◆ **JOB 1**
Please set out the lines from the rows below as a Markdown table with the columns No. and Line, starting with the line that contains "Given: Click the 8097 stock code input field" and going on through the line that contains "Action: click(x=1469, y=18)". Leave out blank lines.
--- Start of PASSAGE TO READ ---
The requirement of non-financial reporting. Financial market regulators and stock exchanges across the world have issued guidance and/or requirements on non-financial reporting for listed companies. An increasing number of jurisdictions, however, are changing non-financial reporting from a voluntary element of CSR to a legal requirement, often with extra-territorial reach. Non-financial reporting is a company’s formal disclosure of certain information not traditionally related to finances, including environmental, social and governance (ESG) factors. Such reporting elevates Corporate Social Responsibility (CSR) and sustainability to the next level. The resultant transparency is intended to help organizations, investors and other stakeholders identify and measure the biggest non-financial challenges facing business today: climate change, diversity, equity and inclusion, and human rights impacts.
--- End of PASSAGE TO READ ---
--- Start of RECORD SET ---
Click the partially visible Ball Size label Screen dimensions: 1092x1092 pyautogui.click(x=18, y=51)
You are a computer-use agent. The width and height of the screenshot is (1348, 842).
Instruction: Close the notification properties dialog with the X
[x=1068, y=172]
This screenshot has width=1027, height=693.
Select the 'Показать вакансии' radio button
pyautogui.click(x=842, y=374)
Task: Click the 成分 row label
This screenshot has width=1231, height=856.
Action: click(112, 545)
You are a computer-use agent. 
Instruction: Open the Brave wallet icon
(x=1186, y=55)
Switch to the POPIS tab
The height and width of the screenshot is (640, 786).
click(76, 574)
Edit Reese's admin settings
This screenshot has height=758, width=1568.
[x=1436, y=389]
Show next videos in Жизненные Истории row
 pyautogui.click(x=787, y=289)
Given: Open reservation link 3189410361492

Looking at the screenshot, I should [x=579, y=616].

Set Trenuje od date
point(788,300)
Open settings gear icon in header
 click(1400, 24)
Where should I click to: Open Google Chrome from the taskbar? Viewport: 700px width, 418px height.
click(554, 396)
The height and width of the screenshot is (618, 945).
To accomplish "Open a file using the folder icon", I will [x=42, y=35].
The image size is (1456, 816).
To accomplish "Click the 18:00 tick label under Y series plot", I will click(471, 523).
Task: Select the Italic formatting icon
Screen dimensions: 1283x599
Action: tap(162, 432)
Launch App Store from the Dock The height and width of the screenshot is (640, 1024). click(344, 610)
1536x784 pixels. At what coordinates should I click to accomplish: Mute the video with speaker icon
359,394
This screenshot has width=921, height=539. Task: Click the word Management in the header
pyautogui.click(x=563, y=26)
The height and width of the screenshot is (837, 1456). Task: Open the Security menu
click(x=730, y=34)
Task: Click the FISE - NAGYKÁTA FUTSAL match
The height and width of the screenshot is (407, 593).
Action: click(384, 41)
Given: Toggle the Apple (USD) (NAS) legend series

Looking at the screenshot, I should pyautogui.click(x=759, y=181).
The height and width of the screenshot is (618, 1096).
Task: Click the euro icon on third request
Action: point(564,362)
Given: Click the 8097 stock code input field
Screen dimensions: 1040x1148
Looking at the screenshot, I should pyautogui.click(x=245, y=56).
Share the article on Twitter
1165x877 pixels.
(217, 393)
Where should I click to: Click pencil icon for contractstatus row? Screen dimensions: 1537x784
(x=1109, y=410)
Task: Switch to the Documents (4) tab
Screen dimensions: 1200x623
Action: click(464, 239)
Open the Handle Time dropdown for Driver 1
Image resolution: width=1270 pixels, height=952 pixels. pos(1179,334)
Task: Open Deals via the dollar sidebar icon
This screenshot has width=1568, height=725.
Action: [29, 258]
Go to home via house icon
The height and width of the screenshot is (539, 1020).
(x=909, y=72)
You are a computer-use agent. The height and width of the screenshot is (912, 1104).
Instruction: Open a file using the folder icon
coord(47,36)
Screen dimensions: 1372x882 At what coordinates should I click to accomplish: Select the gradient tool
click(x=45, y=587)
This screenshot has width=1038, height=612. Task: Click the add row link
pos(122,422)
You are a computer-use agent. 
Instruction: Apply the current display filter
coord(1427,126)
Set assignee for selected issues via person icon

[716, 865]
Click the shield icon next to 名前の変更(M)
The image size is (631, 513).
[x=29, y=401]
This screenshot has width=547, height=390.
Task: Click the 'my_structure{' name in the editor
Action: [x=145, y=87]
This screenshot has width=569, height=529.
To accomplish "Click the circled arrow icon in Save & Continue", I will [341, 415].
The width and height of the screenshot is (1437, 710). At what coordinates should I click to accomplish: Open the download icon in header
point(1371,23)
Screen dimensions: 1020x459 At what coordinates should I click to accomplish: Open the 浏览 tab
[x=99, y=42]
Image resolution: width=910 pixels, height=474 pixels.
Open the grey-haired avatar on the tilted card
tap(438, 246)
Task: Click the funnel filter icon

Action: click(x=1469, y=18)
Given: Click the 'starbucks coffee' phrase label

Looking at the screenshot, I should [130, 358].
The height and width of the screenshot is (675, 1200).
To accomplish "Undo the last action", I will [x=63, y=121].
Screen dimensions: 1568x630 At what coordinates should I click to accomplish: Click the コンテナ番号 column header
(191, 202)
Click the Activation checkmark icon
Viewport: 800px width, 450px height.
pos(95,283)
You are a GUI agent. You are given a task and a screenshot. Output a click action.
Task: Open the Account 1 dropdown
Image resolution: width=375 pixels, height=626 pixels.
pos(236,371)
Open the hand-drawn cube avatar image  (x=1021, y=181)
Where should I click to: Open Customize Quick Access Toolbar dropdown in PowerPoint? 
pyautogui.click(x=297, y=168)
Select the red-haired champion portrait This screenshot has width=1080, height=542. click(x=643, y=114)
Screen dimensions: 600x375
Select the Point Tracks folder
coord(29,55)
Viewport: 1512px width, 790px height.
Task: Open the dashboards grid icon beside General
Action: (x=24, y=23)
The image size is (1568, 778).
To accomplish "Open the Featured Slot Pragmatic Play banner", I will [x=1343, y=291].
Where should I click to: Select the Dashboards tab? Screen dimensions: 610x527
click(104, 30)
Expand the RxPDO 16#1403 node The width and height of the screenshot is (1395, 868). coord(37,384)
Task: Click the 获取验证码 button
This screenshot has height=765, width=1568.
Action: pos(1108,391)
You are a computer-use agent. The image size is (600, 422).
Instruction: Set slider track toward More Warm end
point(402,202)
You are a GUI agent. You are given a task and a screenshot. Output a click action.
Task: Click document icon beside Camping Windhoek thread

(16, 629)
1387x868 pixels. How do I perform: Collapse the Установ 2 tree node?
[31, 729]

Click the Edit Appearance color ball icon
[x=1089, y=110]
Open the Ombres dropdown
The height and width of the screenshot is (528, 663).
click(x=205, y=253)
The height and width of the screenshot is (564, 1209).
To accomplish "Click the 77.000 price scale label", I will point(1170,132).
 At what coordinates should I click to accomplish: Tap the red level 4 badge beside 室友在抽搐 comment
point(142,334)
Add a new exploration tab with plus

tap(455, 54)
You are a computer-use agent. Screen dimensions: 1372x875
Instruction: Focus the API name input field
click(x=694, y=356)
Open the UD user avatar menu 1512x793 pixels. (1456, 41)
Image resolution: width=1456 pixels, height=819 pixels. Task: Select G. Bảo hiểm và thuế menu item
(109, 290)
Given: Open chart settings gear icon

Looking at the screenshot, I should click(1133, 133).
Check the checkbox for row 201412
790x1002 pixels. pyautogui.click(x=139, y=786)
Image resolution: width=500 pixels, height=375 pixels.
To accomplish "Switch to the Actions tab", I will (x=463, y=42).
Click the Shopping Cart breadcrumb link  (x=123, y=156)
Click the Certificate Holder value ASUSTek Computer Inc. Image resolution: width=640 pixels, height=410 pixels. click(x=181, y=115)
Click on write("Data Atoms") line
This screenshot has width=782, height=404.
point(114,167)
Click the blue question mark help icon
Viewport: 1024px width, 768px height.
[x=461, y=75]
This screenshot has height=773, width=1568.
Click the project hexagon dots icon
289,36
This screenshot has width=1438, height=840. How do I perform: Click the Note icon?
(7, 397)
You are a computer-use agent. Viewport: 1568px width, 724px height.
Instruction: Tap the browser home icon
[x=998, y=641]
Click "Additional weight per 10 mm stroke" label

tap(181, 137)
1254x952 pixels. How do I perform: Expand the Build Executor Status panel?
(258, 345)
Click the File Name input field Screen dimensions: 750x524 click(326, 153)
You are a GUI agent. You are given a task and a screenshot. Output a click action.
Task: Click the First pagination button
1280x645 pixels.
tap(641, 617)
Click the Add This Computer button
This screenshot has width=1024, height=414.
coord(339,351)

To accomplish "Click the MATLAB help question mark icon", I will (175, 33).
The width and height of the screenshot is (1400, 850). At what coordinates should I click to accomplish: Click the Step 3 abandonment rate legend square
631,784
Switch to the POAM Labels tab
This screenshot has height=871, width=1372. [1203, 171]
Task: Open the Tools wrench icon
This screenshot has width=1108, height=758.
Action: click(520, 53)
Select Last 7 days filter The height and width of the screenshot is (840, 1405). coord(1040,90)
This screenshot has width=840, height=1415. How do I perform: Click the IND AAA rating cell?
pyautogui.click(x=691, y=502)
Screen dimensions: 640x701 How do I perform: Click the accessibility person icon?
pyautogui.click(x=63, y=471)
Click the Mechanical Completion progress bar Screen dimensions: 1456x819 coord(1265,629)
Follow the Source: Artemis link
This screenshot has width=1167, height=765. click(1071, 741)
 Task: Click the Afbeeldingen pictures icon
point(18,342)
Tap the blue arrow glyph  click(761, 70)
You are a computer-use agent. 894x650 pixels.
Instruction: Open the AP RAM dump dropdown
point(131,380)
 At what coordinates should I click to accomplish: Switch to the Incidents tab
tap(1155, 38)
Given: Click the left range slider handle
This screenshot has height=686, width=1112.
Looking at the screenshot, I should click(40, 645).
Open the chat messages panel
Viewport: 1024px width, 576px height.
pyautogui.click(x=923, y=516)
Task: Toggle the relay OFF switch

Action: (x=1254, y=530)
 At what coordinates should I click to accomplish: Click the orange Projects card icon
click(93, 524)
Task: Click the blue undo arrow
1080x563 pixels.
--- End of RECORD SET ---
◆ **JOB 2**
Answer these about the non-financial reporting passage above, one answer per line:
(a) Which bodies have issued guidance and/or requirements on non-financial reporting for listed companies?
(b) What does ESG stand for?
(c) Which non-financial challenges does the passage name as the biggest facing business today?

◆ **FULL ANSWER 1**
| No. | Line |
|---|---|
| 1 | Given: Click the 8097 stock code input field |
| 2 | Screen dimensions: 1040x1148 |
| 3 | Looking at the screenshot, I should pyautogui.click(x=245, y=56). |
| 4 | Share the article on Twitter |
| 5 | 1165x877 pixels. |
| 6 | (217, 393) |
| 7 | Where should I click to: Click pencil icon for contractstatus row? Screen dimensions: 1537x784 |
| 8 | (x=1109, y=410) |
| 9 | Task: Switch to the Documents (4) tab |
| 10 | Screen dimensions: 1200x623 |
| 11 | Action: click(464, 239) |
| 12 | Open the Handle Time dropdown for Driver 1 |
| 13 | Image resolution: width=1270 pixels, height=952 pixels. pos(1179,334) |
| 14 | Task: Open Deals via the dollar sidebar icon |
| 15 | This screenshot has width=1568, height=725. |
| 16 | Action: [29, 258] |
| 17 | Go to home via house icon |
| 18 | The height and width of the screenshot is (539, 1020). |
| 19 | (x=909, y=72) |
| 20 | You are a computer-use agent. The height and width of the screenshot is (912, 1104). |
| 21 | Instruction: Open a file using the folder icon |
| 22 | coord(47,36) |
| 23 | Screen dimensions: 1372x882 At what coordinates should I click to accomplish: Select the gradient tool |
| 24 | click(x=45, y=587) |
| 25 | This screenshot has width=1038, height=612. Task: Click the add row link |
| 26 | pos(122,422) |
| 27 | You are a computer-use agent.  |
| 28 | Instruction: Apply the current display filter |
| 29 | coord(1427,126) |
| 30 | Set assignee for selected issues via person icon |
| 31 | [716, 865] |
| 32 | Click the shield icon next to 名前の変更(M) |
| 33 | The image size is (631, 513). |
| 34 | [x=29, y=401] |
| 35 | This screenshot has width=547, height=390. |
| 36 | Task: Click the 'my_structure{' name in the editor |
| 37 | Action: [x=145, y=87] |
| 38 | This screenshot has width=569, height=529. |
| 39 | To accomplish "Click the circled arrow icon in Save & Continue", I will [341, 415]. |
| 40 | The width and height of the screenshot is (1437, 710). At what coordinates should I click to accomplish: Open the download icon in header |
| 41 | point(1371,23) |
| 42 | Screen dimensions: 1020x459 At what coordinates should I click to accomplish: Open the 浏览 tab |
| 43 | [x=99, y=42] |
| 44 | Image resolution: width=910 pixels, height=474 pixels. |
| 45 | Open the grey-haired avatar on the tilted card |
| 46 | tap(438, 246) |
| 47 | Task: Click the funnel filter icon |
| 48 | Action: click(x=1469, y=18) |

◆ **FULL ANSWER 2**
(a) Financial market regulators and stock exchanges across the world
(b) Environmental, social and governance
(c) Climate change; diversity, equity and inclusion; and human rights impacts